Episode 319 – Fabric January 2026 Feature Summary
Jason and John are back to tackle the Microsoft Fabric January 2026 Feature Summary. And what a summary it is. From Microsoft’s acquisition of Osmos to bring agentic AI data engineering to Fabric, to Git branch commit improvements, expanded OneLake security for mirrored databases, and significant Real-Time Intelligence enhancements, this episode covers the platform updates that will shape how you work with Fabric in 2026.
Microsoft Acquires Osmos: Agentic AI for Data Engineering
The first major announcement: Microsoft has acquired Osmos, an agentic AI data engineering platform.
“We don’t have a whole lot of detail on this,” Jason admitted. “We did no digging.” The blog post from Bogdan Crivat was “two paragraphs long and really didn’t give any detail other than it’s designed to help with agentic AI in the platform.”
What Microsoft did share: Osmos focuses on turning raw data into AI-ready assets faster. “They obviously saw something in their code that they really liked and wanted to integrate it,” Jason noted.
The promise? “It’ll make AI-ready assets faster. So that would be really cool if in fact this is focused on when you ask a question, it creates the output for you in a faster and better way. I’d love to see that.”
John’s take on integration: “I imagine it’ll get rolled into Copilot in Fabric. We’ll see… that would be logical.”
Jason couldn’t resist: “Since they had to pay for it, I imagine we’re going to as well.”

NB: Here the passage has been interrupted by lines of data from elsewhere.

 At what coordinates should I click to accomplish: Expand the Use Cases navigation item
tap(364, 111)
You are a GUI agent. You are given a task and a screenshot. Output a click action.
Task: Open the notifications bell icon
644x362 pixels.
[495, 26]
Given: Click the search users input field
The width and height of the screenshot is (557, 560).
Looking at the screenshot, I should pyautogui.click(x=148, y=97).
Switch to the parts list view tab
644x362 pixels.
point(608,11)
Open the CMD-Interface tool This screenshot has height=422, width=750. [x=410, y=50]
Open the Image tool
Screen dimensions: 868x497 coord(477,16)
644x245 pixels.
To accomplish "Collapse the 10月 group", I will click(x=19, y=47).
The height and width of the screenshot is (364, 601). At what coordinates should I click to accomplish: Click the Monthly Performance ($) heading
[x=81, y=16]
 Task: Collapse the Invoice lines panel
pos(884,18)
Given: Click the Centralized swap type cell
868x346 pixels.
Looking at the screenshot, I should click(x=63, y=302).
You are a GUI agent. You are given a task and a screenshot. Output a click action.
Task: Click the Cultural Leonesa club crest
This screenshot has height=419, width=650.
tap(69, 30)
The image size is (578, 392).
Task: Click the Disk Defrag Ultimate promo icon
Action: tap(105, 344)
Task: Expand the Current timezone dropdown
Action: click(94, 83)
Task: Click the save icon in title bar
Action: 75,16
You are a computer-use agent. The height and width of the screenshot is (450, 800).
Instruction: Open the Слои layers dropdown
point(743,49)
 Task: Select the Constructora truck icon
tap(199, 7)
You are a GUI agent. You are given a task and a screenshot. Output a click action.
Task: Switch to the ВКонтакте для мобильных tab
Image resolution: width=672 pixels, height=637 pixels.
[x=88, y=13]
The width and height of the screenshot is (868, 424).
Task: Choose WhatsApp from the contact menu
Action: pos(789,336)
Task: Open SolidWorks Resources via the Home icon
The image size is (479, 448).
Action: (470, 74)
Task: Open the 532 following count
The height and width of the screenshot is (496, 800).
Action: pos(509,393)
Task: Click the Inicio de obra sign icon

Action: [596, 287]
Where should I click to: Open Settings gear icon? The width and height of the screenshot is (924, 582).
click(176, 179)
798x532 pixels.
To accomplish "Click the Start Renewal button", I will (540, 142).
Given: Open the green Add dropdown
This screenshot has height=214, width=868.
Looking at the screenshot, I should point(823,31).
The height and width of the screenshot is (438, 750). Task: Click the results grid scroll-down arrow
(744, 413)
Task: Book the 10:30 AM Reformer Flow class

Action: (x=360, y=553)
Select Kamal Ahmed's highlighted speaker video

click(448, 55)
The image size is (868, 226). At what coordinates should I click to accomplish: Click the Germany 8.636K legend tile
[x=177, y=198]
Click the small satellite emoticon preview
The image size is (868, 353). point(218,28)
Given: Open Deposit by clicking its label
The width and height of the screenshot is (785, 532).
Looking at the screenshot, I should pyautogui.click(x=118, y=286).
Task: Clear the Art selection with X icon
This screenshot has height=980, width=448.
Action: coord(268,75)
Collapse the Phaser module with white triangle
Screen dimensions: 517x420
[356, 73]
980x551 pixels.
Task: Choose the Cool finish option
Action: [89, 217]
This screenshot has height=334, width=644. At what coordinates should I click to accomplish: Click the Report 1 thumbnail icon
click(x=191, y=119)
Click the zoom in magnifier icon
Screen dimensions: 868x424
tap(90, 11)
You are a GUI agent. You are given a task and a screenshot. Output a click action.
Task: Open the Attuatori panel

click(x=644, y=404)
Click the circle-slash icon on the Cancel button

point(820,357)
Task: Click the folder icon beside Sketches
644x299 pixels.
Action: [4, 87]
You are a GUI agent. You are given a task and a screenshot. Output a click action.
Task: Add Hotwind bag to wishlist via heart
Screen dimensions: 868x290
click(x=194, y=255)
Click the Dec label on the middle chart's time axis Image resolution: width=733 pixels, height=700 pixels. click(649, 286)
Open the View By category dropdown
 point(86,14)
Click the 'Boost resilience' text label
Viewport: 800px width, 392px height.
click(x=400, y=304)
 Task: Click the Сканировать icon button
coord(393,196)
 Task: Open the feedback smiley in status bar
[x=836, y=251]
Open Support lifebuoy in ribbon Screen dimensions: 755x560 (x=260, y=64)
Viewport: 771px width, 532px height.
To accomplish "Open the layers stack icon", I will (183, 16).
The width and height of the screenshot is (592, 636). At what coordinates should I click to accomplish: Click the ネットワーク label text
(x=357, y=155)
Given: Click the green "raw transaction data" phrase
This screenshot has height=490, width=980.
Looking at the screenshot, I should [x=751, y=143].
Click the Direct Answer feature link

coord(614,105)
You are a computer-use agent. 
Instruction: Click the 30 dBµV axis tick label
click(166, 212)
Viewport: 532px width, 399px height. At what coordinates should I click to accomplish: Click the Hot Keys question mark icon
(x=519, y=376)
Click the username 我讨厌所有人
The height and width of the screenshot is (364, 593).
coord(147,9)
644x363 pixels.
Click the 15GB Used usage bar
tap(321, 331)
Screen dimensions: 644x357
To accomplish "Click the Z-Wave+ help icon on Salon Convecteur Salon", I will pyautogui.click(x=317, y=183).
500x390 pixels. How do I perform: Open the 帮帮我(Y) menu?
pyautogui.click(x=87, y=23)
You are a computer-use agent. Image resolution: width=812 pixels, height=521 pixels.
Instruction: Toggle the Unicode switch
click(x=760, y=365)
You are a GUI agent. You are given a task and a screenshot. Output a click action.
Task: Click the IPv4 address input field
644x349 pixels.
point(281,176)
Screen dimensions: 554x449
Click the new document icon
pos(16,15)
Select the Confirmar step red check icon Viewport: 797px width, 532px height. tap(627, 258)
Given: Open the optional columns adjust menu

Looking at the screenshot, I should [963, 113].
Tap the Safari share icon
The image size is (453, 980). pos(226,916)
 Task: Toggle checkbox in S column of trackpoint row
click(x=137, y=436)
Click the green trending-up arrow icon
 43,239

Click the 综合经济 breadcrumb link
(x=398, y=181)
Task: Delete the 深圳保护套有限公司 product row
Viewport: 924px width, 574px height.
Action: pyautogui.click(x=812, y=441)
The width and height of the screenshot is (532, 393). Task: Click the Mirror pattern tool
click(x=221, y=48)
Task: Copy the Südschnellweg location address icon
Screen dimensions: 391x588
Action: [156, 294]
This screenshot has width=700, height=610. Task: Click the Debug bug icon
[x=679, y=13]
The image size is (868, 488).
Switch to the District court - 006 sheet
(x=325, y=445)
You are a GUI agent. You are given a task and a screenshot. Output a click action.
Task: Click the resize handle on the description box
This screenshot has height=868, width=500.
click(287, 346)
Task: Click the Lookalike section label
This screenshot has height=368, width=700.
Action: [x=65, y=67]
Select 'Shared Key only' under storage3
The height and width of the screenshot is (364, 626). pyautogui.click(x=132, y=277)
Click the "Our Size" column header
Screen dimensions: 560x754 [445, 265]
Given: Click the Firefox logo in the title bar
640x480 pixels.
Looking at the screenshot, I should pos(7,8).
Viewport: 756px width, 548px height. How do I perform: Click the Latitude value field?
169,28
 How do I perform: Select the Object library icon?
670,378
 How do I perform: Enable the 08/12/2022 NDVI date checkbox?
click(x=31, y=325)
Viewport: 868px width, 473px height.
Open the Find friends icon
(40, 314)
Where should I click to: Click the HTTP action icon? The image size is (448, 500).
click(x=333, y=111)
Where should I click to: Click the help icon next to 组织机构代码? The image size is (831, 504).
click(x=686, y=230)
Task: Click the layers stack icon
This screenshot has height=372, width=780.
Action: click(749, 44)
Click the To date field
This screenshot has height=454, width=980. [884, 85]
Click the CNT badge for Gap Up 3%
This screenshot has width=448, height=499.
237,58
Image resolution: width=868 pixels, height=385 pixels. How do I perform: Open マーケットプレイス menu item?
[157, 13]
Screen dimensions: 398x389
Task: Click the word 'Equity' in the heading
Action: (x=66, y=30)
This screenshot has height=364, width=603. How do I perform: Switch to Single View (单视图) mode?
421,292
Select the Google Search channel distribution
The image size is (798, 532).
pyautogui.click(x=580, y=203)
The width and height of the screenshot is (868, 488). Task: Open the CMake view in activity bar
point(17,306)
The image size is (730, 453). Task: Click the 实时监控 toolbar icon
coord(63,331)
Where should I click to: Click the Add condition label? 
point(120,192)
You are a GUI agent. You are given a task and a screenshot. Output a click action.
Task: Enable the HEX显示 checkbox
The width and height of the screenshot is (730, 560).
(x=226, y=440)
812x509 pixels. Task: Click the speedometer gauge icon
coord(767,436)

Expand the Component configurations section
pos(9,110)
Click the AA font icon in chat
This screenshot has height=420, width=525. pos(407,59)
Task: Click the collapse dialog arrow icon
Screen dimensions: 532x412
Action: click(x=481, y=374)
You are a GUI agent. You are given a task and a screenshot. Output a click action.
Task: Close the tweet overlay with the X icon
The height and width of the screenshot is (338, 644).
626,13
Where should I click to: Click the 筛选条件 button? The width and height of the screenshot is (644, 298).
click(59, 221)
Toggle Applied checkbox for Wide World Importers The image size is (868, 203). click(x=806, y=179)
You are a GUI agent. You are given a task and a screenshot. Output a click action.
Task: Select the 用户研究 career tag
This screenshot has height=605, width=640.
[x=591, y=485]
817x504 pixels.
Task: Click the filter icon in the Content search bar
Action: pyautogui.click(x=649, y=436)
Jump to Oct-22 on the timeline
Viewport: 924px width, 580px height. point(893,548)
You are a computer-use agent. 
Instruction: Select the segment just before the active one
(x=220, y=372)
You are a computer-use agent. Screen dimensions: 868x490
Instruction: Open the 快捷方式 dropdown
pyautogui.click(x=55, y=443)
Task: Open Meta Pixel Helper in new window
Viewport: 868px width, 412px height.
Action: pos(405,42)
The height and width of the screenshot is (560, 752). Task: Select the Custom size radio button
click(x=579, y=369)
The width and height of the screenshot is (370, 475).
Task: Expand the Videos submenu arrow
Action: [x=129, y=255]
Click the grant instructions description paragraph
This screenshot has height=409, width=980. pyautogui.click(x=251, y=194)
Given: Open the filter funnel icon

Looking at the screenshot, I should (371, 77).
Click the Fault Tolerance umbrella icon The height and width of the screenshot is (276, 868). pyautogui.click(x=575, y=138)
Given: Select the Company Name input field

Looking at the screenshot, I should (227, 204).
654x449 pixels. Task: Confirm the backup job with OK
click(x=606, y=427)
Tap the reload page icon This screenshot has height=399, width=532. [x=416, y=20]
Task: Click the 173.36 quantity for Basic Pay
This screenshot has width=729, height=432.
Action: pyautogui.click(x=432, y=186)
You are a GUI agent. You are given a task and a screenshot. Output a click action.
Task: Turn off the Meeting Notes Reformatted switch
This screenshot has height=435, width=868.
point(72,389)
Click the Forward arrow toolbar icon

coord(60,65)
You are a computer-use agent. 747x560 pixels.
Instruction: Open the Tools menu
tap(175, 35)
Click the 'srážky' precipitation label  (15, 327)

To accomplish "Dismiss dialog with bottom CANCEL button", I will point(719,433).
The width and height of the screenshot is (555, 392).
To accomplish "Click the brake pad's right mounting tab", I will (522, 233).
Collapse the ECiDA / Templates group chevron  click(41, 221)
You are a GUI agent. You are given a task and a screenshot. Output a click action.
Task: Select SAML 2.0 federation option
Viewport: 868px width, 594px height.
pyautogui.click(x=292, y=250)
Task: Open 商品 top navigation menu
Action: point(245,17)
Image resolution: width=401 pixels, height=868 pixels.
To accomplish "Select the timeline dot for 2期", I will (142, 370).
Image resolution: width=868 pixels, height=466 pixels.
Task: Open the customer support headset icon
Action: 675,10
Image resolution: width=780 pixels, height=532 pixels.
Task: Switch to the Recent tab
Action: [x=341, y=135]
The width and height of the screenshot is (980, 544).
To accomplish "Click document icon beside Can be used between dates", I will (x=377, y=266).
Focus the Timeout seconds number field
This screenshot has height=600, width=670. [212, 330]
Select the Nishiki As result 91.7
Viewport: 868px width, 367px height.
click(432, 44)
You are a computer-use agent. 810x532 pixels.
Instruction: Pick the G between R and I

Fabric Platform: AI and Catalog Improvements
Auto-Summary for Semantic Models
Continuing the AI theme, there’s now an auto-summary feature for semantic models. “It’s basically in the UI,” John explained. “If you want to know what’s going on with a particular semantic model, you can hit a button and it’s going to analyze the semantic model, give you an answer to that question.”
John’s practical recommendation: “I would recommend copying and pasting into the description of the semantic model so other people don’t have to do this over and over again.”
The feature is also available programmatically. “There’s lots of different ways to achieve this. This is bringing it up to the UI.”
Parent-Child Hierarchy in OneLake Catalog
The OneLake catalog now displays parent-child hierarchies, visualizing structure more clearly.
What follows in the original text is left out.